Material for the task:
■ ■ ■ ■

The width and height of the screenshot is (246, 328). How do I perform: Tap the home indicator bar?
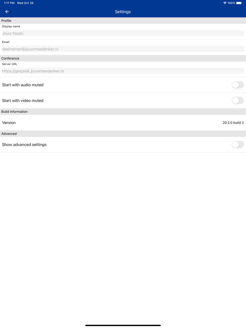point(123,325)
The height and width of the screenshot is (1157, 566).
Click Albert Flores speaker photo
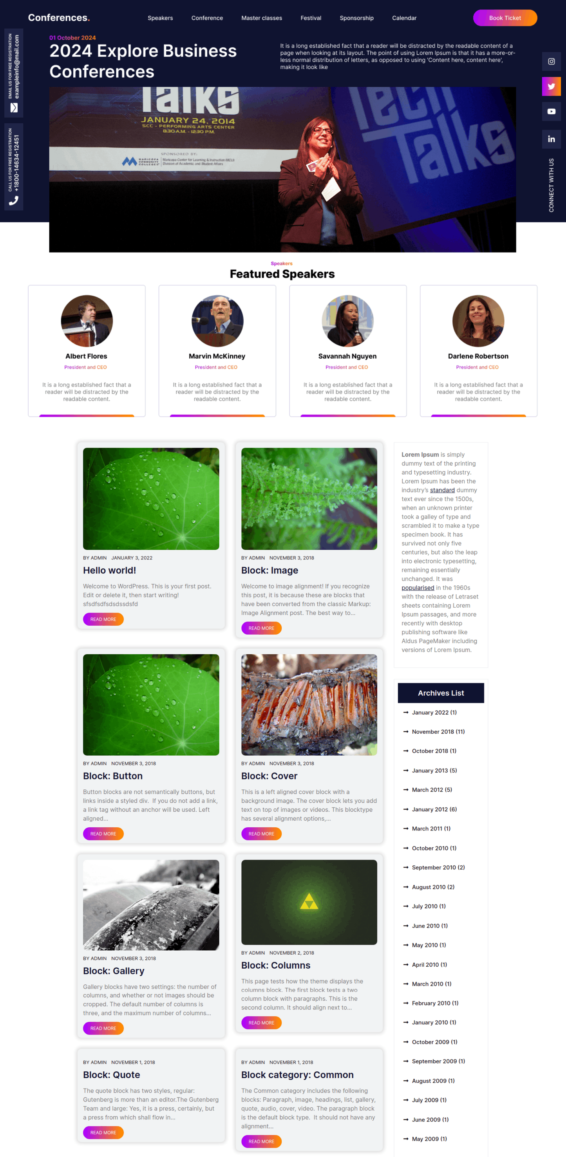[87, 321]
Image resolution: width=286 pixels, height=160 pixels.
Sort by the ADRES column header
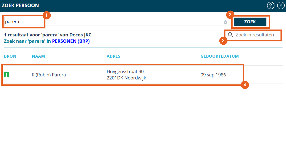click(113, 56)
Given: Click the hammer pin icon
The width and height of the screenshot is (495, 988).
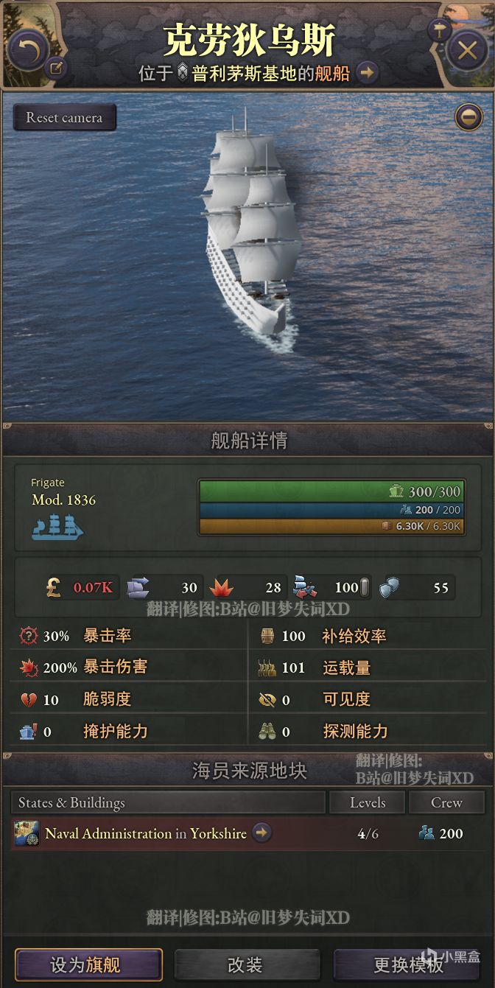Looking at the screenshot, I should click(x=440, y=30).
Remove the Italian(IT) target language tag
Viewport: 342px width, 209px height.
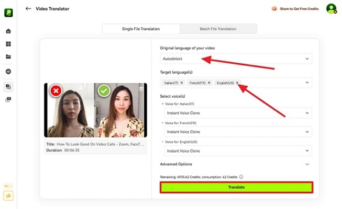click(182, 83)
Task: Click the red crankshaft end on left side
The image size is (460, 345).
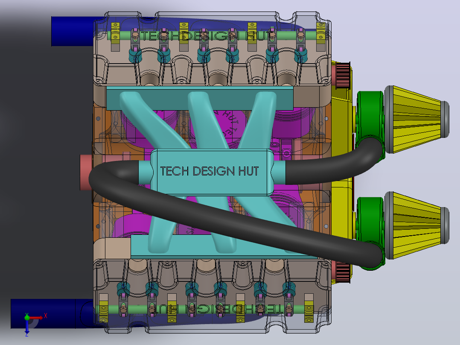Action: 86,173

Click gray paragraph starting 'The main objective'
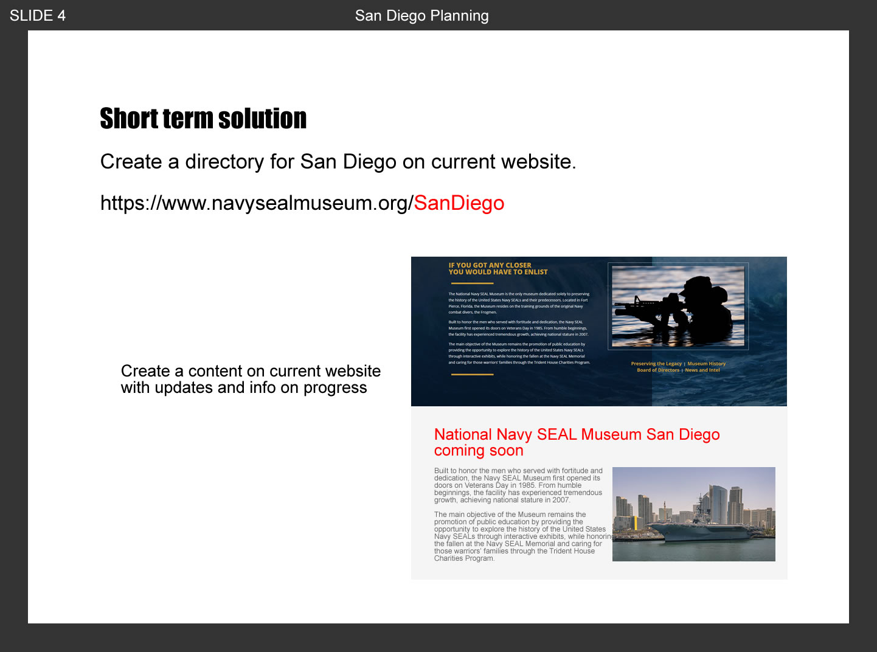[520, 536]
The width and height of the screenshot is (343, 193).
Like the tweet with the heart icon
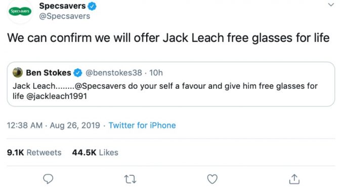tap(212, 179)
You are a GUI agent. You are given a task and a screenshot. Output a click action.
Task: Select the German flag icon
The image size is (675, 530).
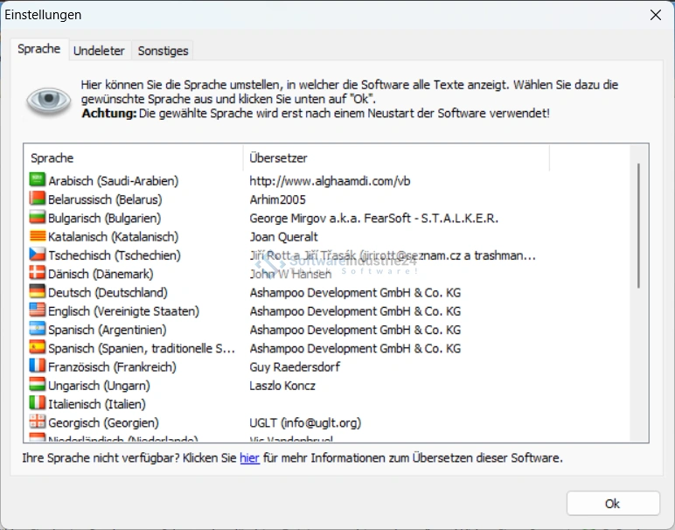tap(38, 292)
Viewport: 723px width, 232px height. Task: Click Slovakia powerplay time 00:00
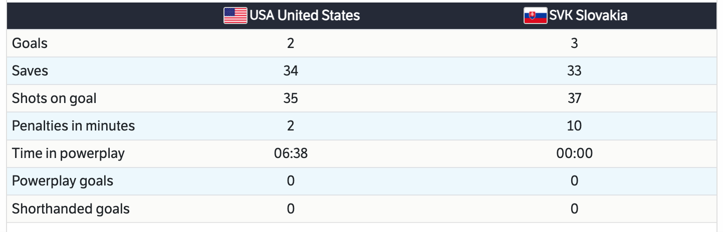(x=574, y=153)
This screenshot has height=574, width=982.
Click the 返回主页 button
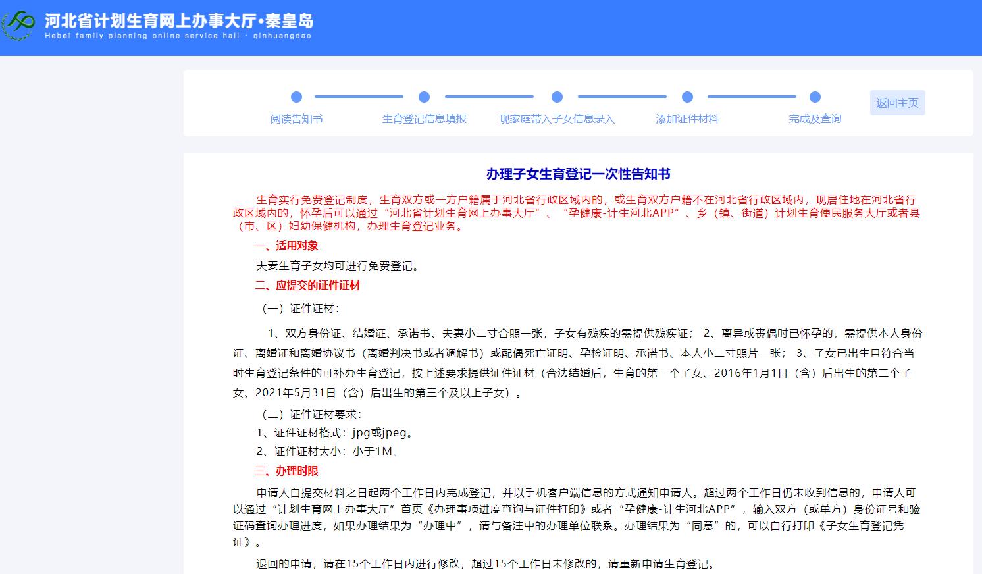tap(897, 102)
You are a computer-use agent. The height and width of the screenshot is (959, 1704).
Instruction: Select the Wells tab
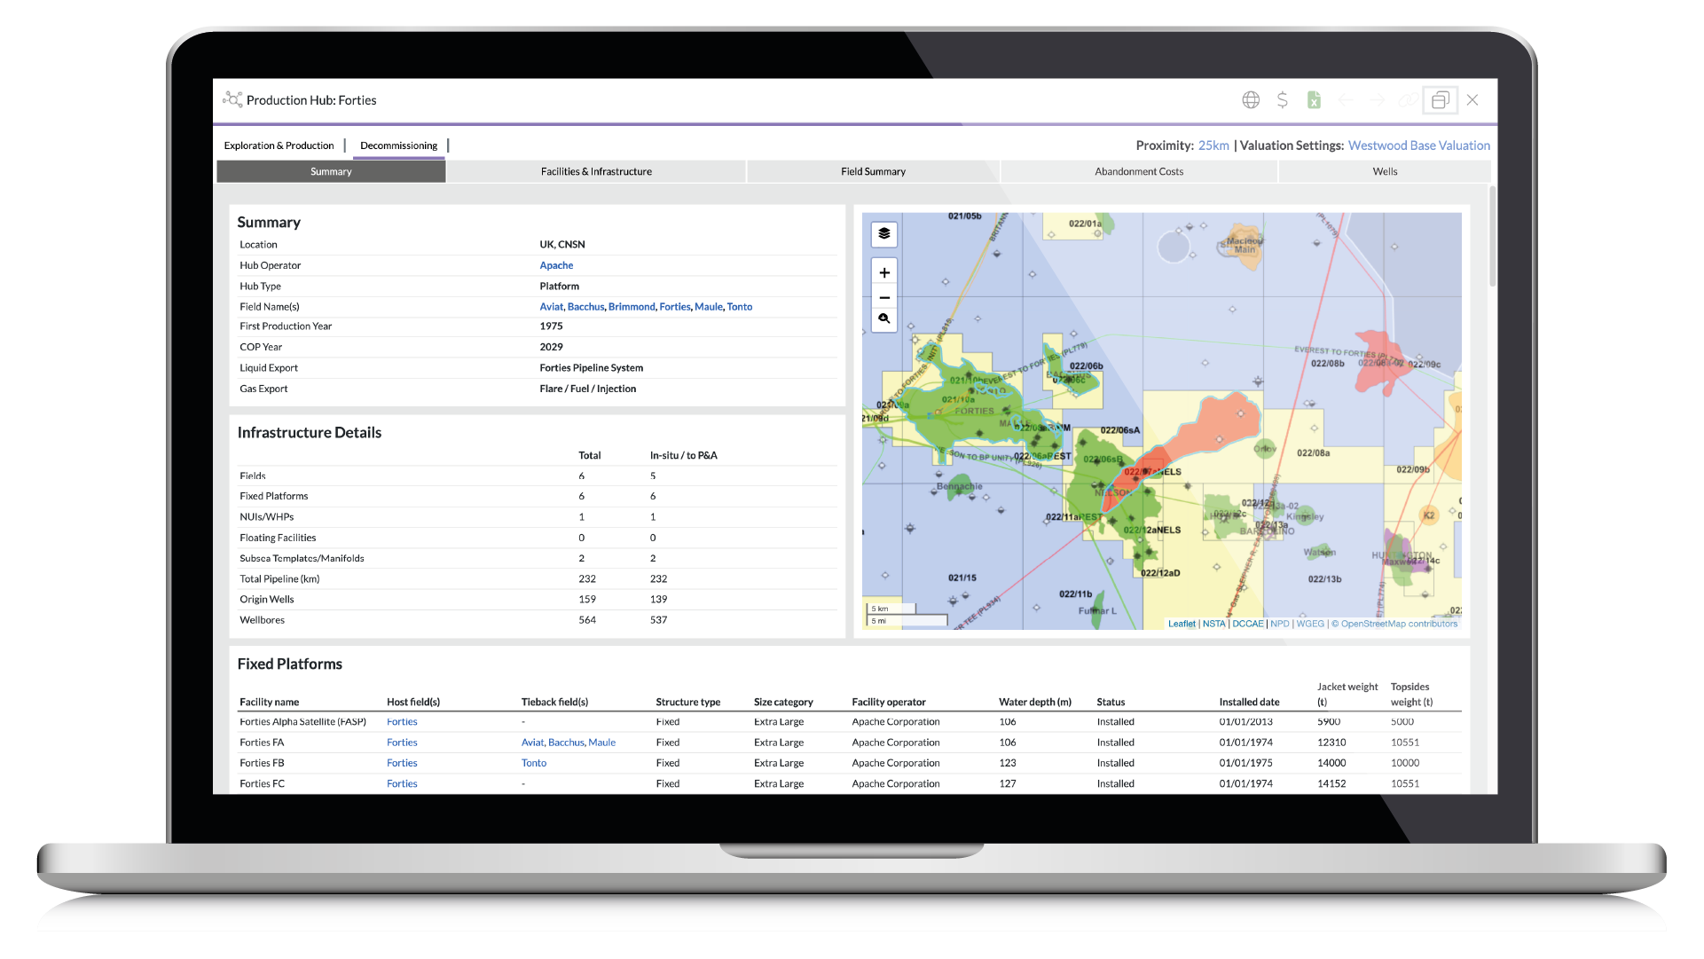coord(1384,172)
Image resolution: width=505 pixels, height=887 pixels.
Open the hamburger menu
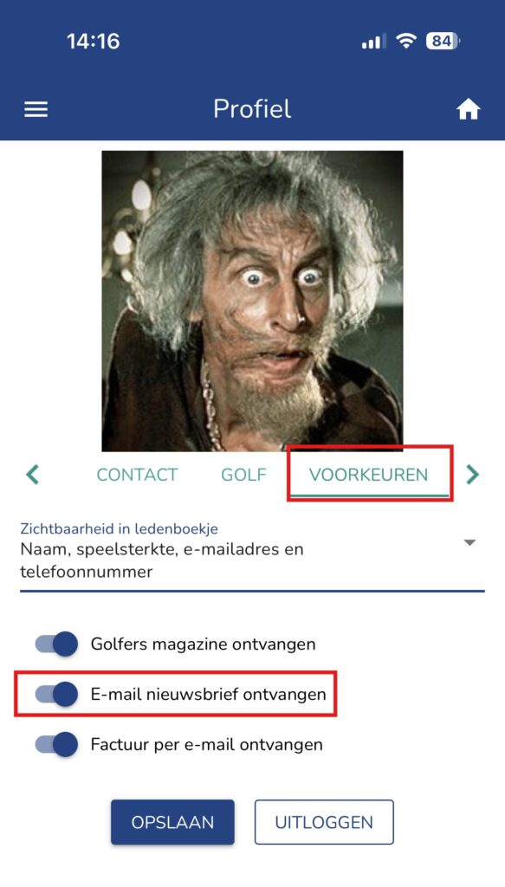point(36,109)
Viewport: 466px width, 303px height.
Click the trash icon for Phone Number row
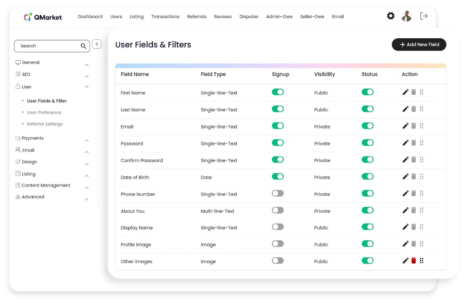coord(414,193)
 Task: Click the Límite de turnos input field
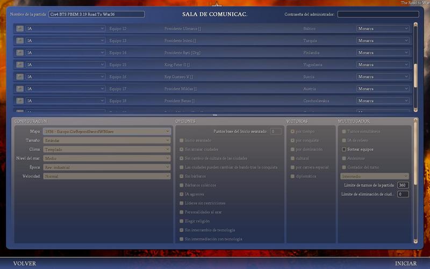point(403,185)
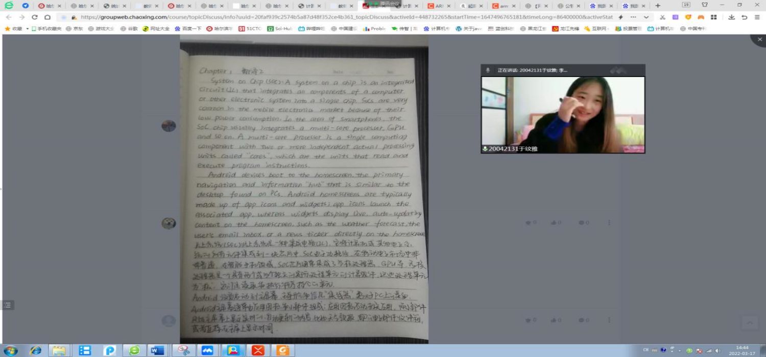Image resolution: width=766 pixels, height=357 pixels.
Task: Open Word from the taskbar
Action: click(x=156, y=350)
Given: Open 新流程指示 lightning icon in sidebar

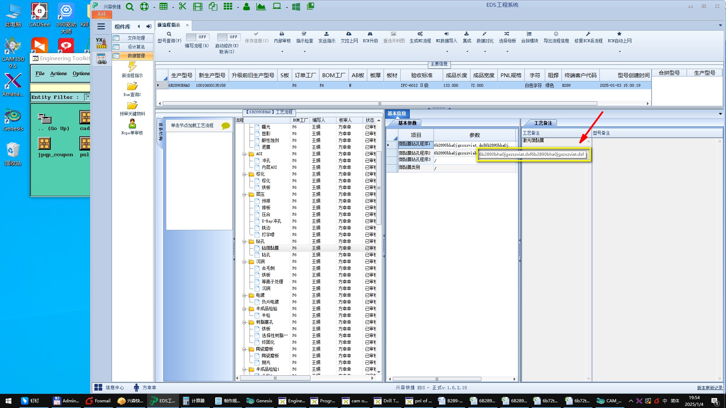Looking at the screenshot, I should pos(132,67).
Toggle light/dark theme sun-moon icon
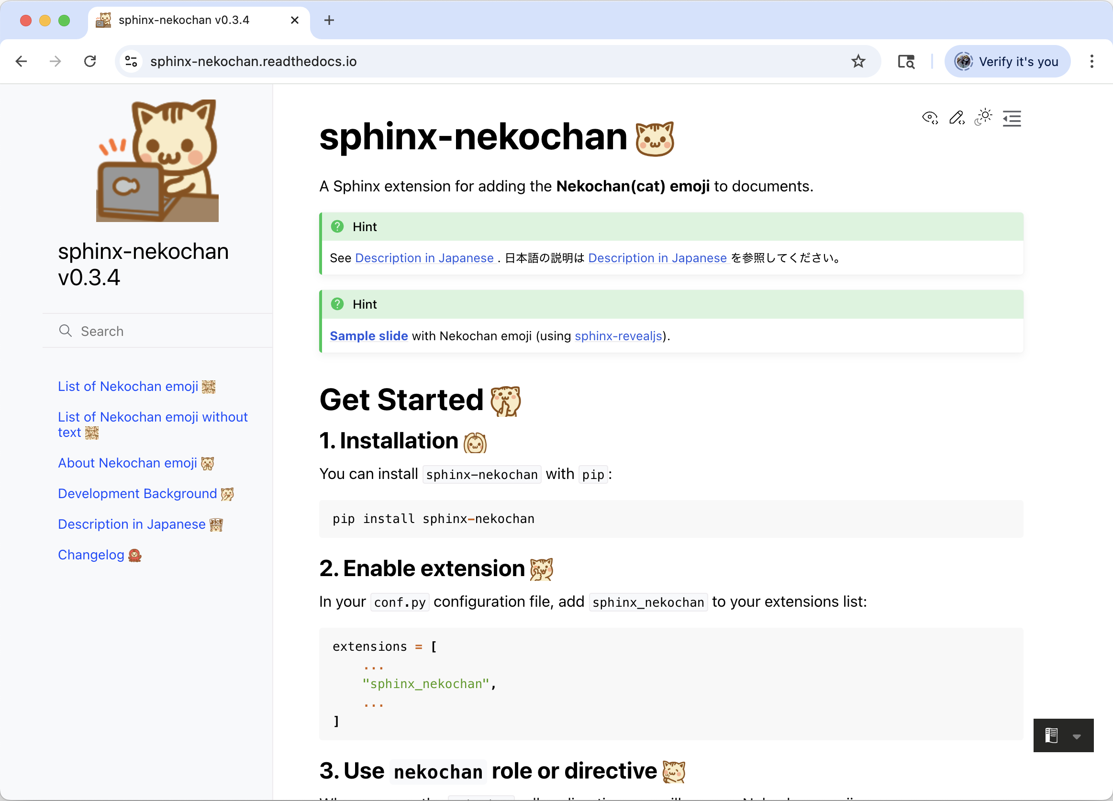Screen dimensions: 1113x801 click(x=983, y=118)
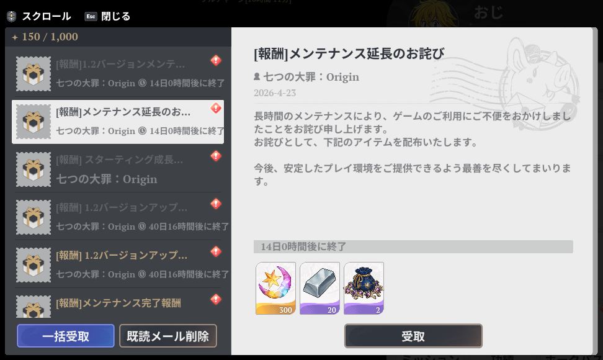This screenshot has width=603, height=360.
Task: Click red alert badge on メンテナンス完了報酬 mail
Action: tap(216, 299)
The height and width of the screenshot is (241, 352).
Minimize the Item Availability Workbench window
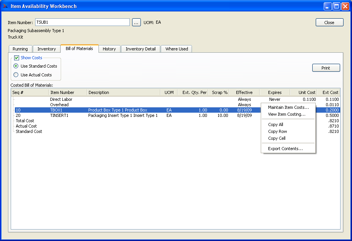328,6
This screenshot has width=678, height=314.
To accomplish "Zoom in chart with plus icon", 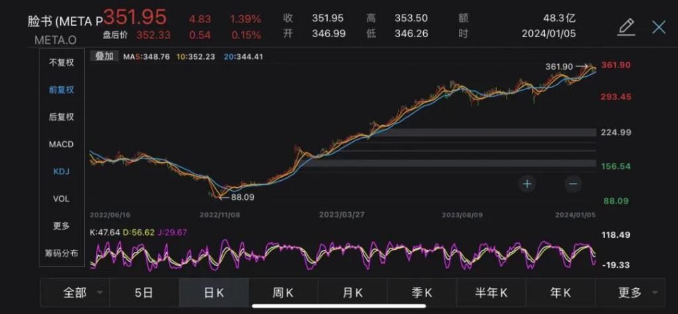I will pyautogui.click(x=527, y=183).
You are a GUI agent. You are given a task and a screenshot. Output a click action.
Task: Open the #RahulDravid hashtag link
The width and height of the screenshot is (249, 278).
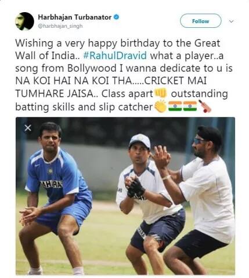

■ ■ ■ ■

Description of the task:
Please extract the lines from the start of the listing through the line containing "click(182, 83)", inclusive, repeating them verbatim but leaving out the pictures.

The reply:
The width and height of the screenshot is (246, 328). How do I perform: Tap the home indicator bar?
point(123,325)
The height and width of the screenshot is (1157, 566).
Click Albert Flores speaker photo
[87, 321]
Image resolution: width=286 pixels, height=160 pixels.
Sort by the ADRES column header
click(113, 56)
Given: Click the hammer pin icon
The width and height of the screenshot is (495, 988).
Looking at the screenshot, I should click(x=440, y=30).
Remove the Italian(IT) target language tag
Viewport: 342px width, 209px height.
click(182, 83)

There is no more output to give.